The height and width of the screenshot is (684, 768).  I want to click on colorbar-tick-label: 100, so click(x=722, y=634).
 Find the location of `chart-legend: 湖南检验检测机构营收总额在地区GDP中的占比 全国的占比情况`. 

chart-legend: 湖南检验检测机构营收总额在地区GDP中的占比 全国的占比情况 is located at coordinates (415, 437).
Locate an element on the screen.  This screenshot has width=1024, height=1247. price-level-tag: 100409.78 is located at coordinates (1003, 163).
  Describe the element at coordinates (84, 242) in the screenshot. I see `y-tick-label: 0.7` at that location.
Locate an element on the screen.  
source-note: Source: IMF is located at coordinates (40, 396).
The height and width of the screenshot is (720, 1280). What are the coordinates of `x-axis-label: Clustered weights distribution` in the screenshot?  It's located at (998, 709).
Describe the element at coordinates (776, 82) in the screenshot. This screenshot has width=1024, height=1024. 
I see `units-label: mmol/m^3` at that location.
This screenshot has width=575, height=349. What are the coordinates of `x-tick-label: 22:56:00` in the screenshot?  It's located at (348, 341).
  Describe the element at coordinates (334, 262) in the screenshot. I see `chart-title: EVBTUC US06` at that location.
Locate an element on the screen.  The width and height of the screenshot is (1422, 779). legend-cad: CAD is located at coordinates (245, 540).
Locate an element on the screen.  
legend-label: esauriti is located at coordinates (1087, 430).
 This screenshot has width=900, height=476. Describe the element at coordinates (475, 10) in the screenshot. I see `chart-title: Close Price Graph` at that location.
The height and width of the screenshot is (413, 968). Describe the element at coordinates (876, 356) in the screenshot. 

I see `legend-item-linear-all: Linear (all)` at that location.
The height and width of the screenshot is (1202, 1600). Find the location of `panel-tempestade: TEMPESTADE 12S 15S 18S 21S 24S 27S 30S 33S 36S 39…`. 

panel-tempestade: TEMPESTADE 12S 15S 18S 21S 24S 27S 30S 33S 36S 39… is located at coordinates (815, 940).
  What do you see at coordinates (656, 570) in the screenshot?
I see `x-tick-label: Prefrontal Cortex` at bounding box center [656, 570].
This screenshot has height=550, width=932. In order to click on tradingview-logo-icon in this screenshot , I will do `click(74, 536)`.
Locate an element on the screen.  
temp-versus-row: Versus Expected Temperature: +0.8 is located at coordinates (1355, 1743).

## GOAL OF THE EXERCISE
Reproduce every one of the entries above verbatim, with no alterations.

## RESPONSE BELOW
The height and width of the screenshot is (684, 768).  I want to click on colorbar-tick-label: 100, so click(x=722, y=634).
 Find the location of `chart-legend: 湖南检验检测机构营收总额在地区GDP中的占比 全国的占比情况`. 

chart-legend: 湖南检验检测机构营收总额在地区GDP中的占比 全国的占比情况 is located at coordinates (415, 437).
Locate an element on the screen.  This screenshot has width=1024, height=1247. price-level-tag: 100409.78 is located at coordinates (1003, 163).
  Describe the element at coordinates (84, 242) in the screenshot. I see `y-tick-label: 0.7` at that location.
Locate an element on the screen.  
source-note: Source: IMF is located at coordinates (40, 396).
The height and width of the screenshot is (720, 1280). What are the coordinates of `x-axis-label: Clustered weights distribution` in the screenshot?  It's located at (998, 709).
Describe the element at coordinates (776, 82) in the screenshot. This screenshot has width=1024, height=1024. 
I see `units-label: mmol/m^3` at that location.
This screenshot has width=575, height=349. What are the coordinates of `x-tick-label: 22:56:00` in the screenshot?  It's located at (348, 341).
  Describe the element at coordinates (334, 262) in the screenshot. I see `chart-title: EVBTUC US06` at that location.
Locate an element on the screen.  The width and height of the screenshot is (1422, 779). legend-cad: CAD is located at coordinates (245, 540).
Locate an element on the screen.  
legend-label: esauriti is located at coordinates (1087, 430).
 This screenshot has width=900, height=476. Describe the element at coordinates (475, 10) in the screenshot. I see `chart-title: Close Price Graph` at that location.
The height and width of the screenshot is (413, 968). Describe the element at coordinates (876, 356) in the screenshot. 

I see `legend-item-linear-all: Linear (all)` at that location.
The height and width of the screenshot is (1202, 1600). Find the location of `panel-tempestade: TEMPESTADE 12S 15S 18S 21S 24S 27S 30S 33S 36S 39…`. 

panel-tempestade: TEMPESTADE 12S 15S 18S 21S 24S 27S 30S 33S 36S 39… is located at coordinates (815, 940).
  What do you see at coordinates (656, 570) in the screenshot?
I see `x-tick-label: Prefrontal Cortex` at bounding box center [656, 570].
This screenshot has height=550, width=932. In order to click on tradingview-logo-icon in this screenshot , I will do `click(74, 536)`.
Locate an element on the screen.  
temp-versus-row: Versus Expected Temperature: +0.8 is located at coordinates (1355, 1743).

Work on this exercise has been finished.